▶ [TO DO]:
Give the records back in full, exactly as they read.

============================================================

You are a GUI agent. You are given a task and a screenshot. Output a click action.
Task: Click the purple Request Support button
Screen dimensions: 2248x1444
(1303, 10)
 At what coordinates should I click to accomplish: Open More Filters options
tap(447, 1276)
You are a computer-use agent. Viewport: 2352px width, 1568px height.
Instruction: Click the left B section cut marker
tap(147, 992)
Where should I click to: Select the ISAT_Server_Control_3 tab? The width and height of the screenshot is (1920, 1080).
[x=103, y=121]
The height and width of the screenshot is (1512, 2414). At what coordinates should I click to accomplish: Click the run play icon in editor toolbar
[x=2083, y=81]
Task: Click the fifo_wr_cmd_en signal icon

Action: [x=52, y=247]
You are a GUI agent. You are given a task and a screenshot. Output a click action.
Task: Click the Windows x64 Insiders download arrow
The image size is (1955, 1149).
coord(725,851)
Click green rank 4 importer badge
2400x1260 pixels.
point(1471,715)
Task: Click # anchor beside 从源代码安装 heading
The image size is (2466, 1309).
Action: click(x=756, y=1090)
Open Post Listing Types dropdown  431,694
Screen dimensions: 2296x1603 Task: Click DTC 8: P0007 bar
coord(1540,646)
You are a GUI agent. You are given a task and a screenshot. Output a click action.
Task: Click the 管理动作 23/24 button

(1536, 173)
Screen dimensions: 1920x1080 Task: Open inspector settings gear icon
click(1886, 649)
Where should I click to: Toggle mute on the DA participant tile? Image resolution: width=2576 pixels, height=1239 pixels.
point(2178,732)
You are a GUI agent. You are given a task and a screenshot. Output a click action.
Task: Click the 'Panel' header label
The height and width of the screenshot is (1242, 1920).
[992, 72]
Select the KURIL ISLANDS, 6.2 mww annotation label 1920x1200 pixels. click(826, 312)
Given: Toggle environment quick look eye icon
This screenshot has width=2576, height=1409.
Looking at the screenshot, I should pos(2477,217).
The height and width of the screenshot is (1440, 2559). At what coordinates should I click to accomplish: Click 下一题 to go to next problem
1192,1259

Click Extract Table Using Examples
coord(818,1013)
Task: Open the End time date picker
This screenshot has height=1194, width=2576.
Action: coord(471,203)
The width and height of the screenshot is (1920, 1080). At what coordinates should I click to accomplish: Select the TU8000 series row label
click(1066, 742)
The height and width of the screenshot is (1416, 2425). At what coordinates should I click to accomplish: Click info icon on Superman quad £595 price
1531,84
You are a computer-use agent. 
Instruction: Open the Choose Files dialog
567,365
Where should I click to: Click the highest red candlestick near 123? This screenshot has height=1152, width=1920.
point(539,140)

============================================================

▶ [RESULT FOR THIS TASK]:
You are a GUI agent. You are given a task and a screenshot. Output a click action.
Task: Click the purple Request Support button
Screen dimensions: 2248x1444
(1303, 10)
 At what coordinates should I click to accomplish: Open More Filters options
tap(447, 1276)
You are a computer-use agent. Viewport: 2352px width, 1568px height.
Instruction: Click the left B section cut marker
tap(147, 992)
Where should I click to: Select the ISAT_Server_Control_3 tab? The width and height of the screenshot is (1920, 1080).
[x=103, y=121]
The height and width of the screenshot is (1512, 2414). At what coordinates should I click to accomplish: Click the run play icon in editor toolbar
[x=2083, y=81]
Task: Click the fifo_wr_cmd_en signal icon

Action: [x=52, y=247]
You are a GUI agent. You are given a task and a screenshot. Output a click action.
Task: Click the Windows x64 Insiders download arrow
The image size is (1955, 1149).
coord(725,851)
Click green rank 4 importer badge
2400x1260 pixels.
point(1471,715)
Task: Click # anchor beside 从源代码安装 heading
The image size is (2466, 1309).
Action: click(x=756, y=1090)
Open Post Listing Types dropdown  431,694
Screen dimensions: 2296x1603 Task: Click DTC 8: P0007 bar
coord(1540,646)
You are a GUI agent. You are given a task and a screenshot. Output a click action.
Task: Click the 管理动作 23/24 button

(1536, 173)
Screen dimensions: 1920x1080 Task: Open inspector settings gear icon
click(1886, 649)
Where should I click to: Toggle mute on the DA participant tile? Image resolution: width=2576 pixels, height=1239 pixels.
point(2178,732)
You are a GUI agent. You are given a task and a screenshot. Output a click action.
Task: Click the 'Panel' header label
The height and width of the screenshot is (1242, 1920).
[992, 72]
Select the KURIL ISLANDS, 6.2 mww annotation label 1920x1200 pixels. click(826, 312)
Given: Toggle environment quick look eye icon
This screenshot has width=2576, height=1409.
Looking at the screenshot, I should pos(2477,217).
The height and width of the screenshot is (1440, 2559). At what coordinates should I click to accomplish: Click 下一题 to go to next problem
1192,1259

Click Extract Table Using Examples
coord(818,1013)
Task: Open the End time date picker
This screenshot has height=1194, width=2576.
Action: coord(471,203)
The width and height of the screenshot is (1920, 1080). At what coordinates should I click to accomplish: Select the TU8000 series row label
click(1066, 742)
The height and width of the screenshot is (1416, 2425). At what coordinates should I click to accomplish: Click info icon on Superman quad £595 price
1531,84
You are a computer-use agent. 
Instruction: Open the Choose Files dialog
567,365
Where should I click to: Click the highest red candlestick near 123? This screenshot has height=1152, width=1920.
point(539,140)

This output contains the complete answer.